|
By E.J.B. |
Es invierno. Al otro lado de las ventanas de la clase, una calle transitada y un gimnasio acristalado que deja ver un numeroso grupo de alumnos en plena sesión de
spinning. Estoy embutida, junto a treinta y tres dieciséisañeros (que media hora antes estaban en la clase de educación física) en treinta y cinco metros cuadrados de aula. El aire es irrespirable. Abro la ventana. Un delicioso aire fresco se mece en mi cara y acaricia mi ojerosa mirada. El rebaño no se ha percatado aún de mi presencia. Suele pasar en este grupo. Soy invisible.

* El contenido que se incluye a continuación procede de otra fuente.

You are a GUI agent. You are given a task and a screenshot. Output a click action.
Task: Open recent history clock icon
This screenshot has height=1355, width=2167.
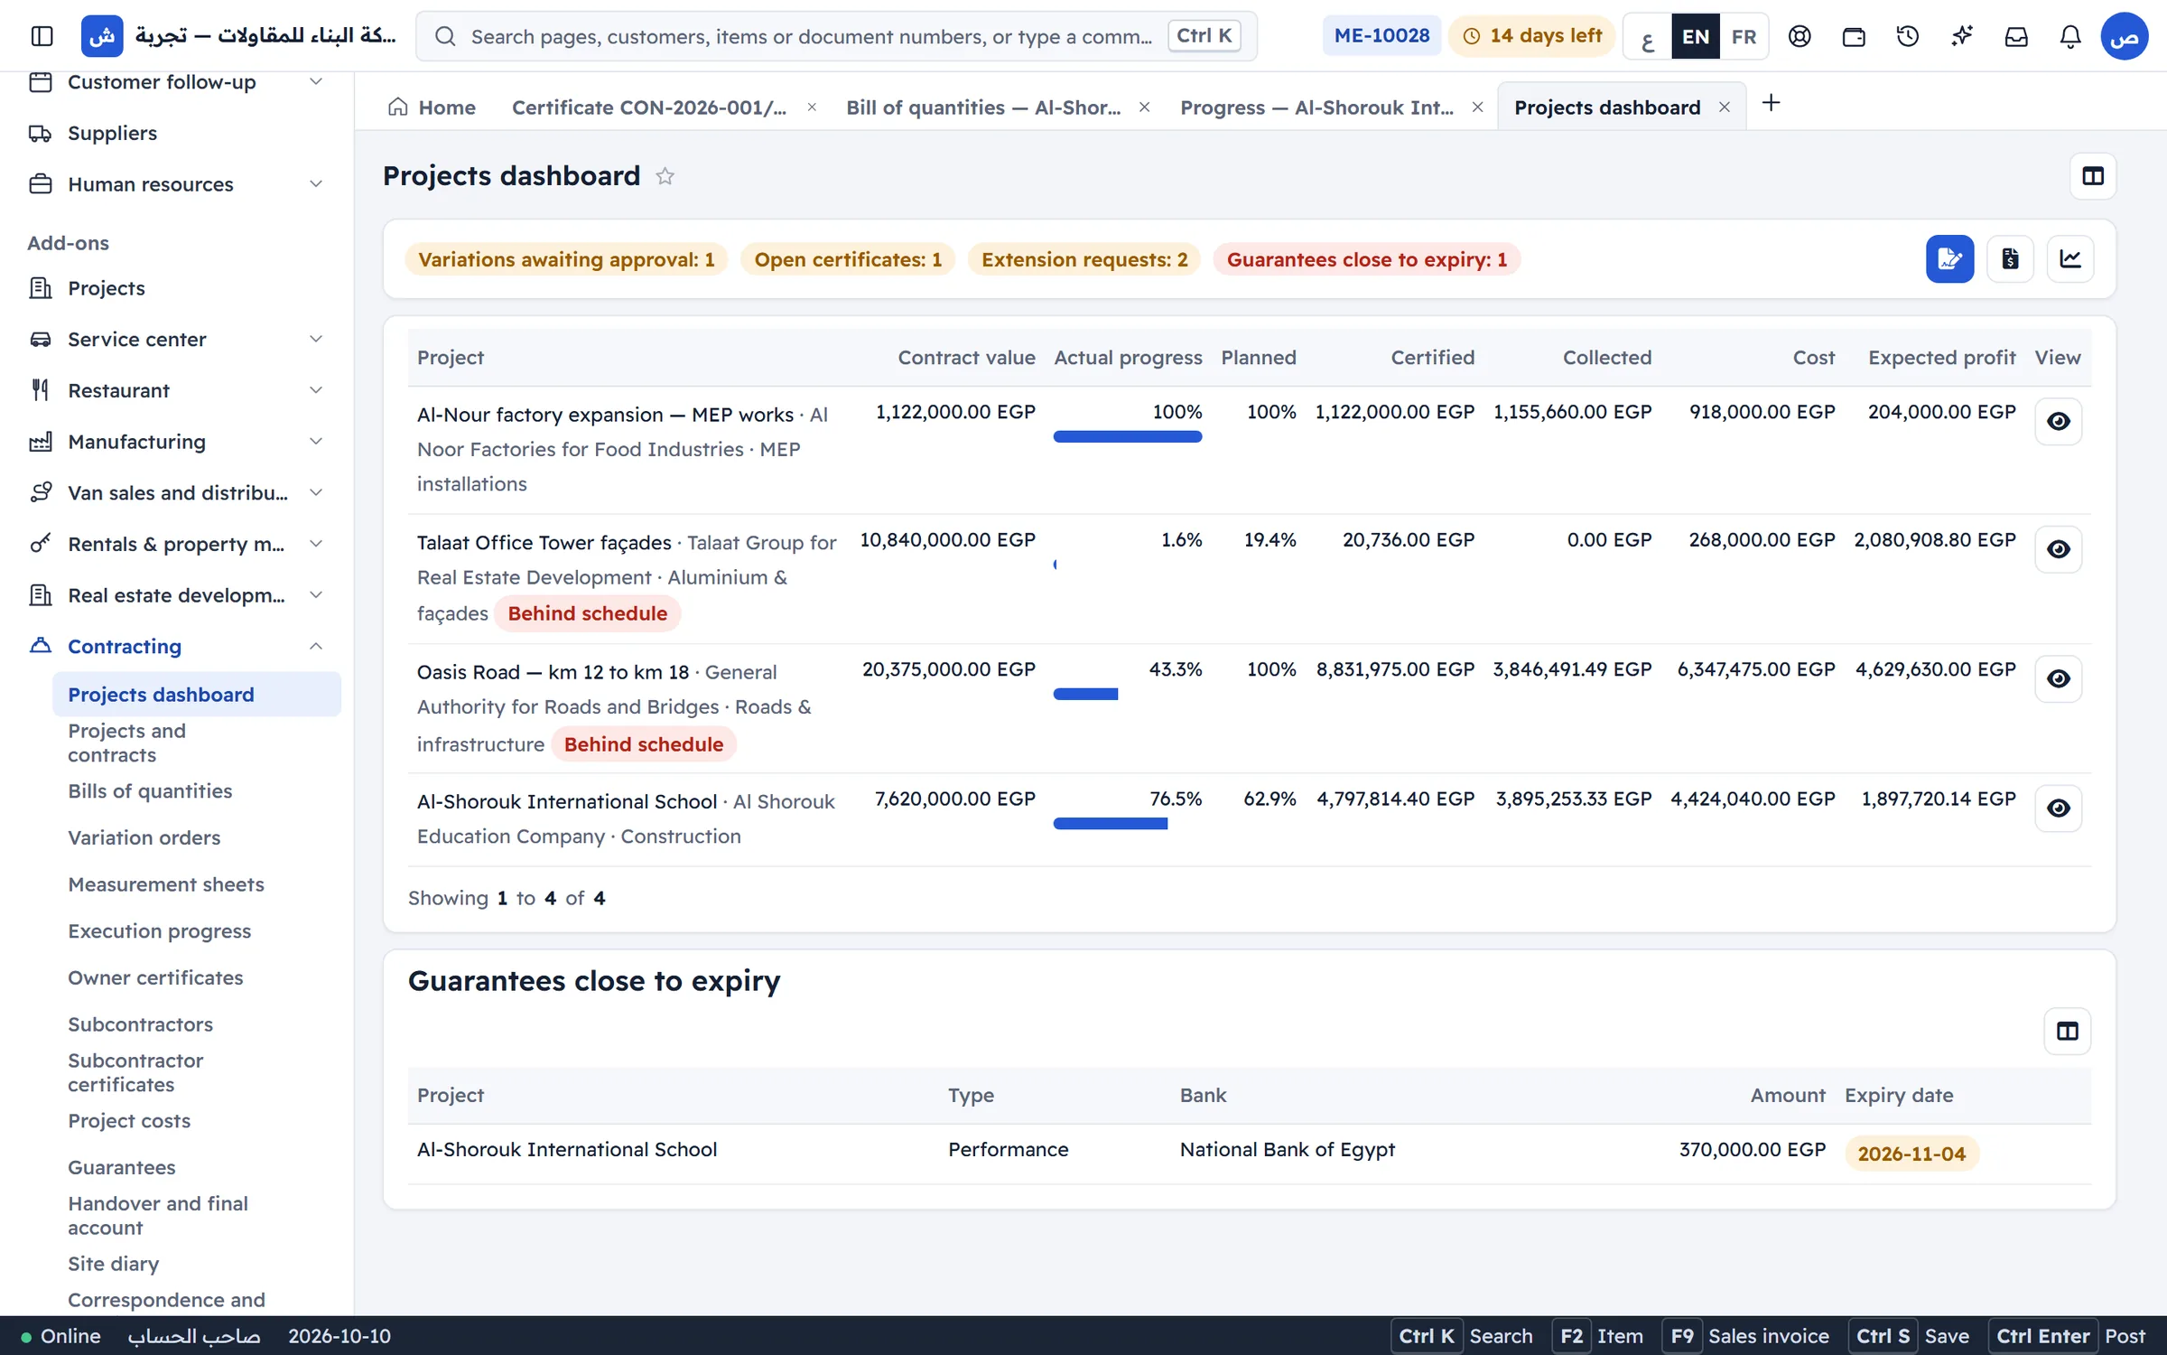1908,36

Estan sentados sobre las mesas o de pie, formando irregulares círculos, y hablan, cantan o gritan todos a la vez, en un tono excesivamente elevado para permitir que mi voz -poco potente- se abra paso entre los efluvios de voces, sudor y mal aliento. Pero el sutil oleaje de frío acaba por alcanzar a alguien, que exclama:
-¡Hace frío! ¡Cerrad la ventana!
Buscando el origen de la corriente de aire, me encuentran. Mi expresión delata que estoy sumamente ofendida. Mis ojos echan chispas. Poco a poco, las figuras se colocan en sus pupitres; los grupos y el palabreo se disipan.
Cierro la ventana y consigo esbozar algo parecido a una sonrisa.
-Como debéis recordar, el lunes hablamos de...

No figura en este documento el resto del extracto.